- Education: Somerville College, Oxford (BSc, PhD)
- Known for: Vertical External-Cavity Surface-Emitting Laser Ytterbium-doped silica fibre lasers
- Scientific career
- Workplaces: University of Southampton

= Anne Tropper =

Physics professor

Anne C. Tropper (born 1954) is a Professor of Physics at the University of Southampton. Her work considers solid-state and semiconductor lasers; specifically the development of ytterbium-doped silica fibre lasers and Vertical External-Cavity Surface-Emitting Lasers. She was elected a Fellow of The Optical Society in 2006, and awarded the 2021 SPIE Maiman Laser Award for her contributions to laser source science and technology.

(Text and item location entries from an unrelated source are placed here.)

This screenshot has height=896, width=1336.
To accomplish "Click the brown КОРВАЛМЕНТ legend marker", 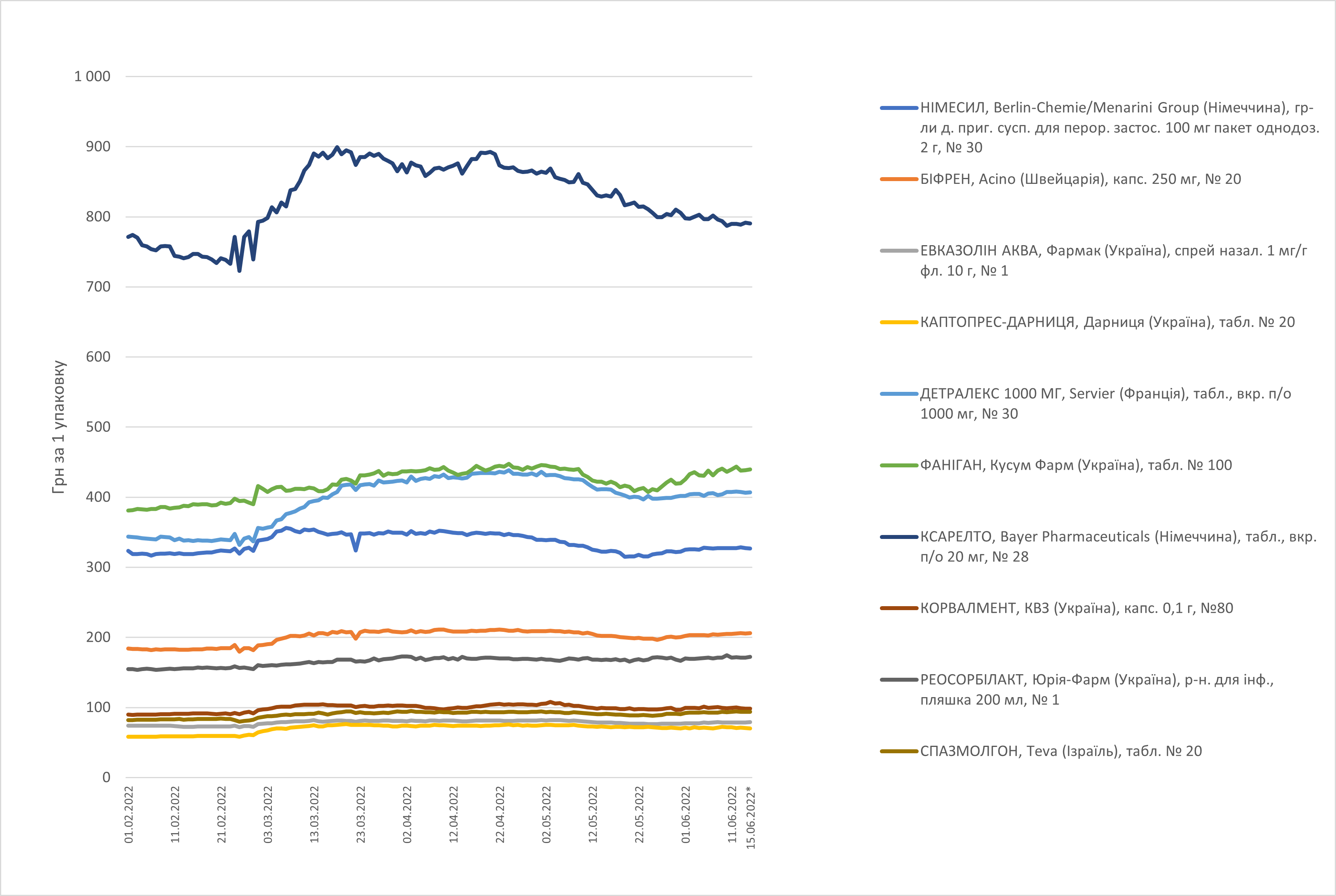I will pos(899,608).
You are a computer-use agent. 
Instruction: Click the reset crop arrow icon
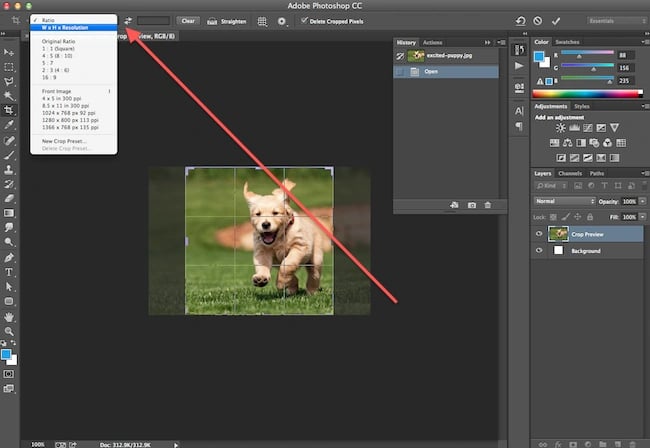(521, 20)
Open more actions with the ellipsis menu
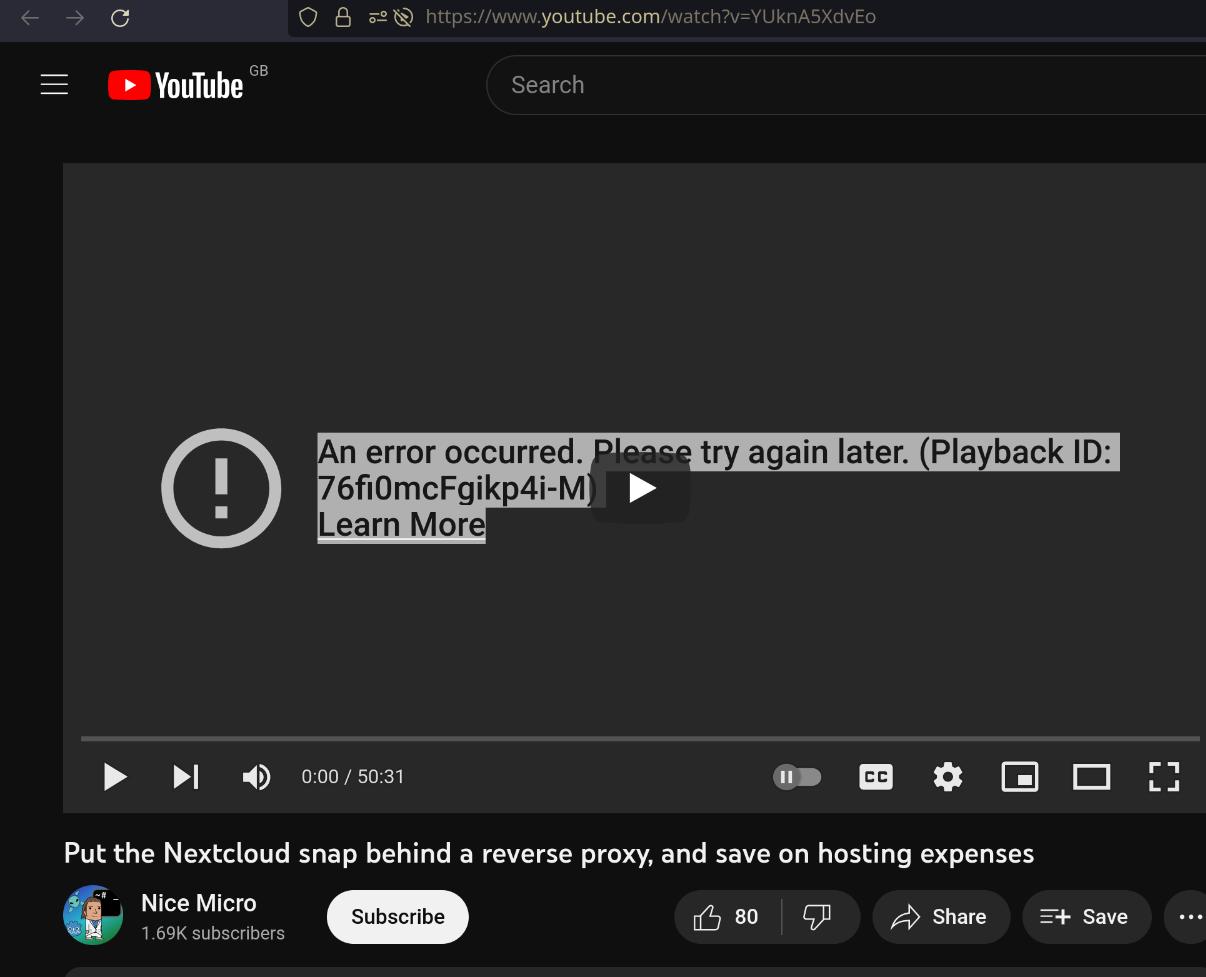Viewport: 1206px width, 977px height. point(1189,916)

== Early life and education ==
Tropper was born in London in 1954, the daughter of mathematician A. Mary Tropper and electrical engineer Hans Tropper; she spent her childhood in her father's high-voltage laboratory. She eventually studied physics at the Somerville College, Oxford, where she was taught by Nina Byers. She was encouraged by Byers to stay at Oxford for a doctoral degree, and joined the laboratory of Mike Leask. After earning her PhD Tropper was awarded a Lindemann Fellowship, and joined an engineering consultancy before moving to the Almaden Research Laboratory in San Jose, California.

== Research and career ==
Tropper joined the University of Southampton in 1983. She worked alongside David Hanna on the development of ytterbium-doped silica fibres, and together demonstrated their potential in λ = 1μm optical amplifiers. These amplifiers allowed for high power operation as well as the broad spectra bandwidths required to amplify ultrashort optical pulses. In 1988 Tropper and Hanna were the first to show that ytterbium-doped silica fibres could be used as an optical gain medium, and went on to investigate the spectroscopic properties that underpin its performance. Tropper's early work on ytterbium-doped silica fibres went on to influence Gérard Mourou. In 1989 Tropper was a founding member of the University of Southampton Optoelectronics group.

In 1997 Tropper worked with Ursula Keller on the first passively mode-locked Vertical External-Cavity Surface-Emitting Laser (VECSEL). Tropper leads the VECSEL group at the University of Southampton and coordinates the annual SPIE conference on VECSELs. She was awarded a Personal Chair in 2000 and made Head of Department in 2002. She has investigated semiconductor lasers that emit femtosecond optical pulses.

In 2006 Tropper was elected a Fellow of The Optical Society. Tropper was appointed to the Institute of Physics Council in 2017. She was one of 1,400 academics who signed a letter to The Sunday Times in support of Britain remaining in the European Union.

Tropper was awarded the 2021 SPIE Maiman Laser Award for her contributions to laser source science and technology.

=== Selected publications ===
Her publications include:

- Tropper, Anne C. (1997). "Ytterbium-doped fiber amplifiers"
- Tropper, Anne C. (2006). "Passively modelocked surface-emitting semiconductor lasers"
- Tropper, Anne C. (2004). "Vertical-external-cavity semiconductor lasers"

== Personal life ==
Tropper is married with three children.